The build team wants to gather and process data that is generated by the Mach tool, so they can measure and track build times and other relevant developer metrics / pain points. We can start with the minimum viable set up, providing them an HTTP endpoint to which they can POST their JSON data, which we will route to an S3 bucket from which they can retrieve said data. First iteration doesn't require us to parse or crack open the JSON at all. It's okay for the data to go into S3 as a Heka message stream, I (i.e. rmiller) will work with them to make sure they have the tooling they need to convert the Heka message stream back into the original JSON for their own processing.
Scheduled for the next sprint so it can make Q1
Due to e10s and ops related fires, we are unable to address this ticket during this sprint.

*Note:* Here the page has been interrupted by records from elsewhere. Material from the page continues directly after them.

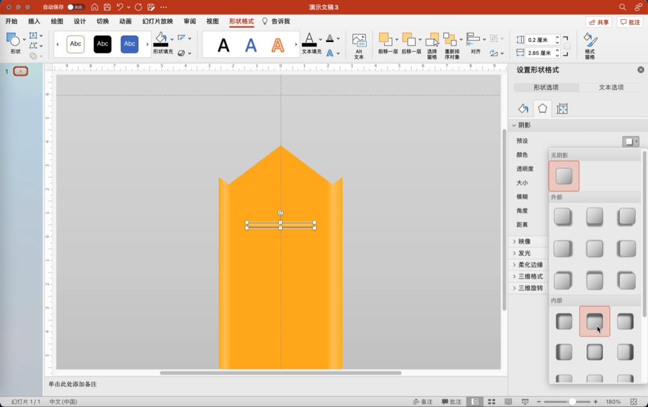The width and height of the screenshot is (648, 407).
Task: Toggle the AutoSave (自动保存) switch
Action: point(76,7)
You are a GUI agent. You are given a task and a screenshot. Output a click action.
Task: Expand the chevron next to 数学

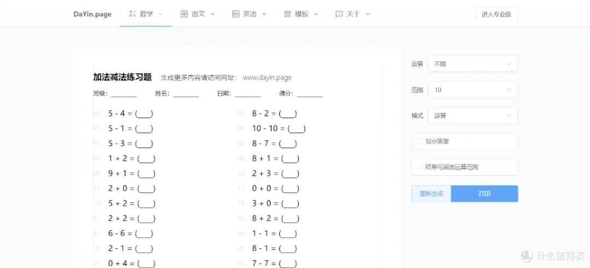point(161,14)
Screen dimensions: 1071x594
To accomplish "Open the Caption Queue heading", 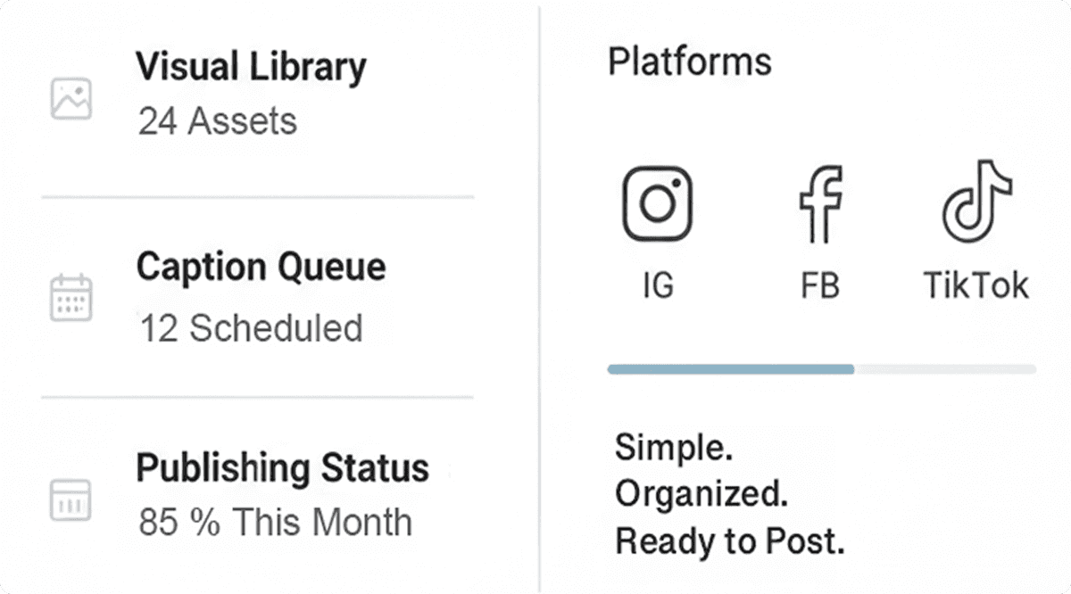I will 261,267.
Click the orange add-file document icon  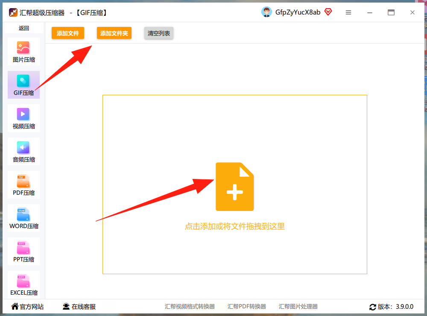235,187
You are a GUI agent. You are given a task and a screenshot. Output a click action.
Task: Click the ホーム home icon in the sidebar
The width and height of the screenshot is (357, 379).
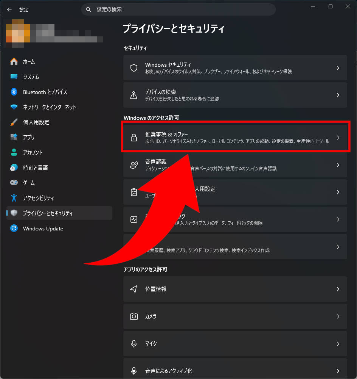pos(14,61)
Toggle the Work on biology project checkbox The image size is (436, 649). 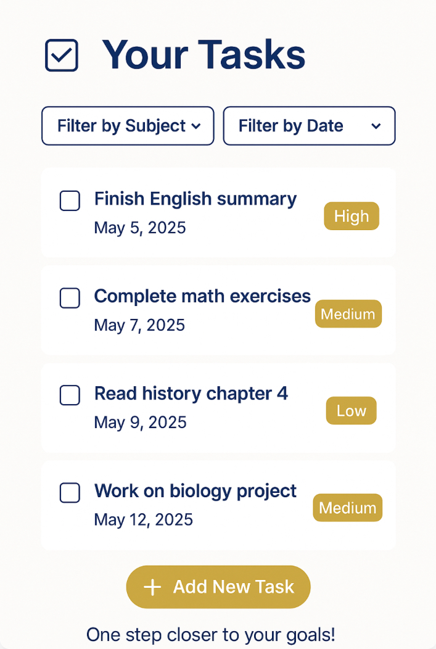click(x=70, y=493)
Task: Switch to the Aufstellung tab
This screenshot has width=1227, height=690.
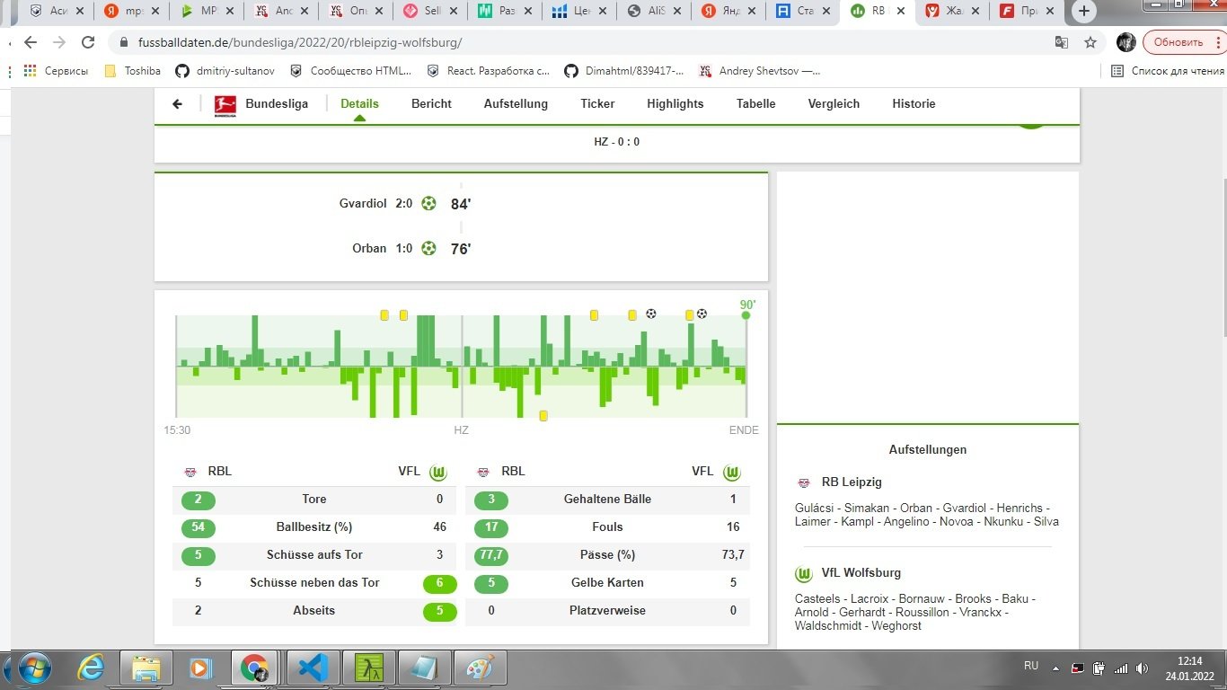Action: (x=516, y=104)
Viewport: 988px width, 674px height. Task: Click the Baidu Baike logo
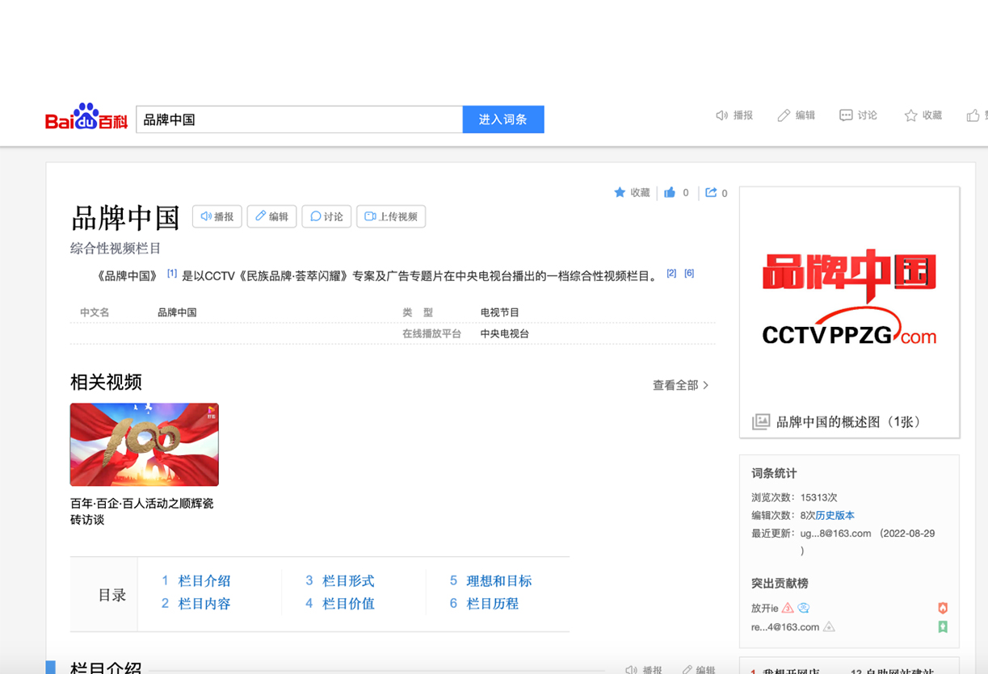tap(86, 118)
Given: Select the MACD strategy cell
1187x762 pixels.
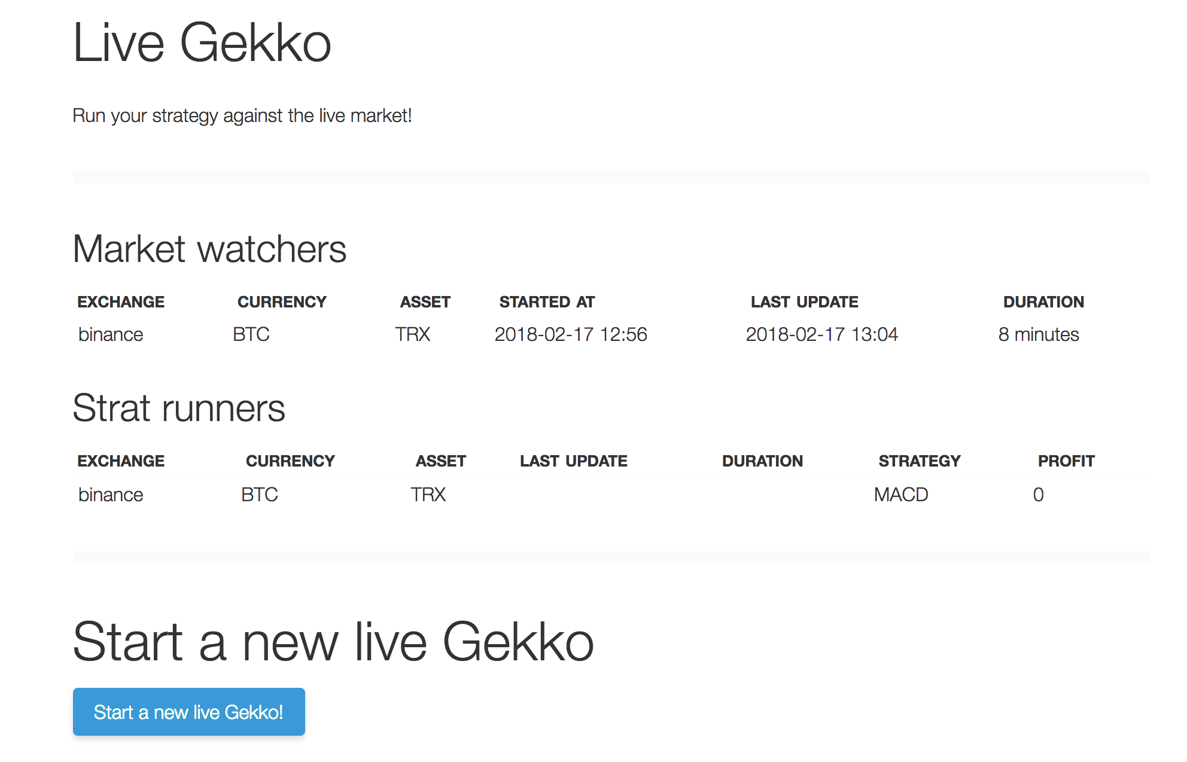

Per IRL chat today, we'd like to revive this request.
Initially, we're looking to do some rapid prototyping on the type of data we send. So we're probably looking for a single endpoint that accepts N different message types with initially no schema validation. The data will almost certainly be JSON.
Once we have the client-side bits implemented and have confidence in the data we're sending, we can formalize a schema "productionize" the ingestion. How that switchover works, I'm not sure. It probably involves 2 endpoints (e.g. "stage" vs "production") or some kind of routing key in the HTTP request. Not sure what options are available.